-
-
Notifications
You must be signed in to change notification settings - Fork 69
bstr::ByteSlice::chars is significantly slower than str::from_utf8 + str::chars #221
Description
I have byte slices of which I would like to obtain the number of characters, as given by bstr::ByteSlice's chars().
I have noted that when the byte slice is a valid UTF-8 string, it is about 8x faster to convert the byte slice to UTF-8 and then call str::chars() instead:
fn len(b: &[u8]) -> usize {
use bstr::ByteSlice;
// 1. only use `bstr`
//b.chars().count()
// 2. use `bstr` only as fallback if the bytes cannot be converted to UTF-8
core::str::from_utf8(b).map_or_else(|_| b.chars().count(), |s| s.chars().count())
}
fn main() {
let mut s = String::new();
use bstr::ByteSlice;
while len(&s.as_bytes()) < 10000 {
s.push('a');
}
}(I also performed this experiment in a real-world program to exclude that the Rust compiler does some nifty optimizations here that dilute the results, but I still got roughly the same factor of performance difference.)
$ hyperfine -M 5 -L v only,fallback "target/release/bstr-{v}"

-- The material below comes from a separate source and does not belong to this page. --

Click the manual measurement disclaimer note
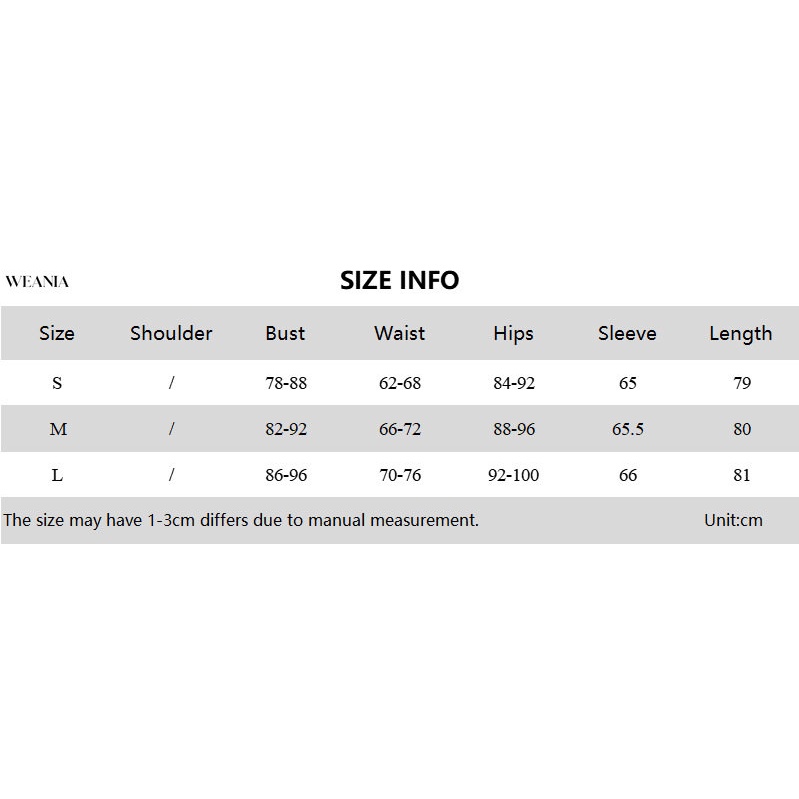799x799 pixels. tap(241, 520)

Benchmark 1: target/release/bstr-only
Time (mean ± σ): 2.505 s ± 0.016 s [User: 2.495 s, System: 0.001 s]
Range (min … max): 2.487 s … 2.522 s 5 runs
Benchmark 2: target/release/bstr-fallback
Time (mean ± σ): 313.8 ms ± 0.2 ms [User: 311.7 ms, System: 0.9 ms]
Range (min … max): 313.5 ms … 314.0 ms 5 runs
Summary
target/release/bstr-fallback ran
7.98 ± 0.05 times faster than target/release/bstr-only
This came very unexpected for me, to the point that I think it should either be pointed out in the documentation or, even better, be sped up in the implementation.
I have looked at bstr's chars(), but I have not seen obvious ways to speed it up. The question is: Why is str::from_utf8 + str::chars so fast that their combination can walk through the whole bytes twice in 1/8 of the time that bstr walks through once? Is this some dark SIMD magic?
The source of from_utf8 uses run_utf8_validation, do you think it would be worthwhile to adapt bstr's chars() to use something more akin to that? I would be motivated to try that, but first, I would like to hear your opinion on this.